Yes. I initially thought it'll be clearer to split in/out interface. E.g. a 
Stream obtained from XHR to receive a response should not be writable. It's 
reasonable to make network-to-Stream transfer happen in background 
asynchronously to JavaScript, and then it doesn't make much sense to keep it 
writable from JavaScript.




It has a unified IDL now but I'm designing write side and read side 
independently. We could decouple it into two separate IDLs? concepts? if it 
make sense. Stream would inherit from both and provides a constructor.

Re: Splitting Stream into InputStream and OutputStream (was Re: CfC: publish WD of Streams API; deadline Nov 3)

2013-10-31 Thread Takeshi Yoshino
On Thu, Oct 31, 2013 at 4:48 PM, François REMY 
francois.remy@outlook.com wrote:

  Since JavaScript does not provide a way to check if an object implements
 an interface, there should probably exist a way to check that from the API,
 like:


Basically it should be sufficient if each API can check type, but yeah
probably useful.


 var stream = InputStream(s) // returns “s” if it’s an input stream,
 convert is into a stream if possible, or return null
if(stream) { … } else { … }

 That’s a great way to convert a string into a stream, for example, in the
 case of an API that requires an InputStream and must integrate with older
 code that returns a String or a Blob.


Interesting.

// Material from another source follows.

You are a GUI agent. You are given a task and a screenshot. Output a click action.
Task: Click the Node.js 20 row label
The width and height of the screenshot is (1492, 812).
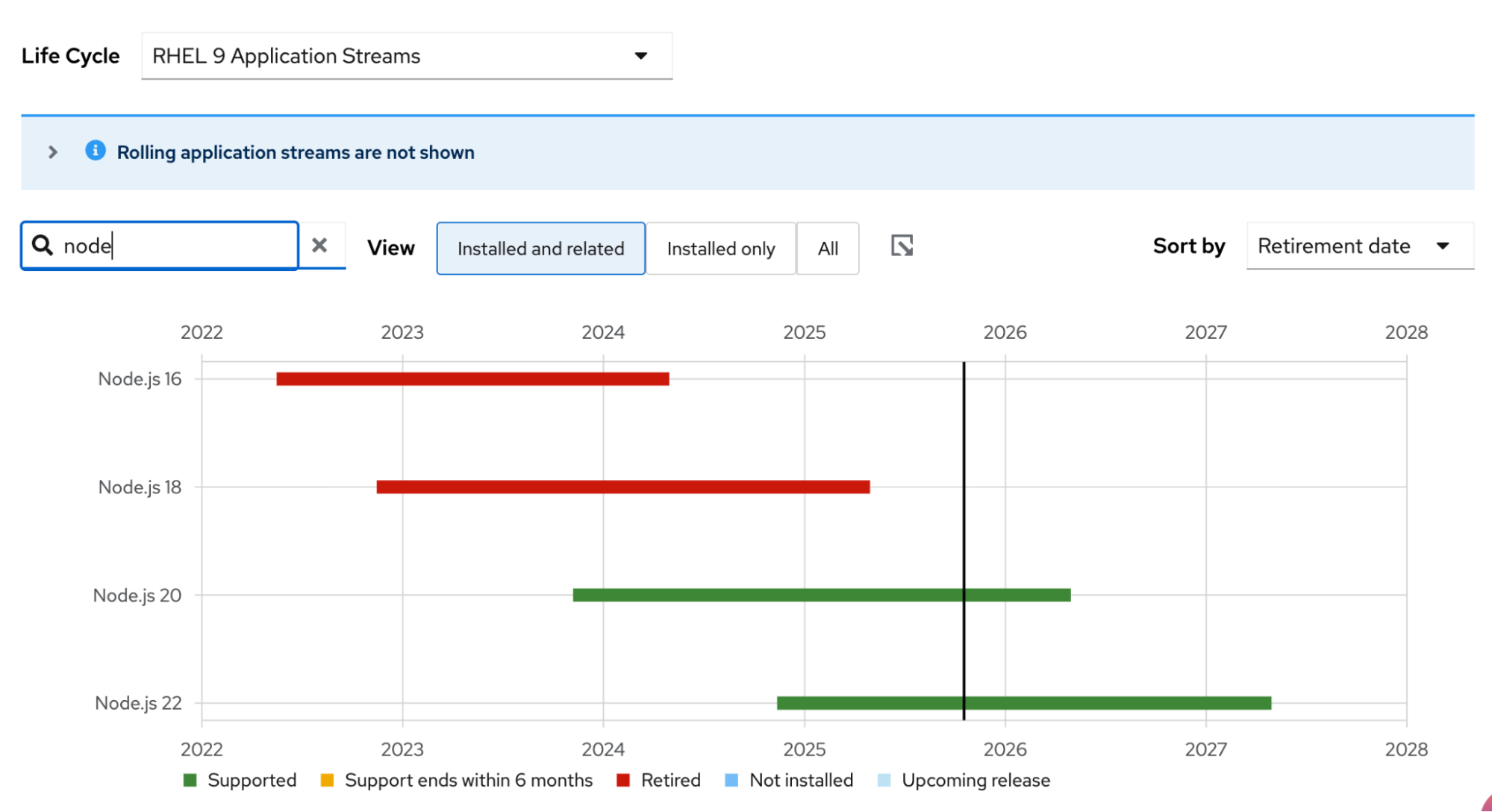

Maybe also accept an array of strings?


Splitting Stream into InputStream and OutputStream (was Re: CfC: publish WD of Streams API; deadline Nov 3)

2013-10-30 Thread Takeshi Yoshino
Hi François

On Thu, Oct 31, 2013 at 6:16 AM, François REMY 
francois.remy@outlook.com wrote:

 - Streams should exist in at least two fashions: InputStream and
 OutputStream. Both of them serve different purposes and, while some stream
 may actually be both, this remains an exceptional behavior worth being
 noted. Finally, a Stream is not equal to a InMemoryStream as the
 constructor may seem to indicate. A stream is a much lower-level concept,
 which may actually have nothing to do with InMemory operations.


Yes. I initially thought it'll be clearer to split in/out interface. E.g. a
Stream obtained from XHR to receive a response should not be writable. It's
reasonable to make network-to-Stream transfer happen in background
asynchronously to JavaScript, and then it doesn't make much sense to keep
it writable from JavaScript.

It has a unified IDL now but I'm designing write side and read side
independently. We could decouple it into two separate IDLs? concepts? if it
make sense. Stream would inherit from both and provides a constructor.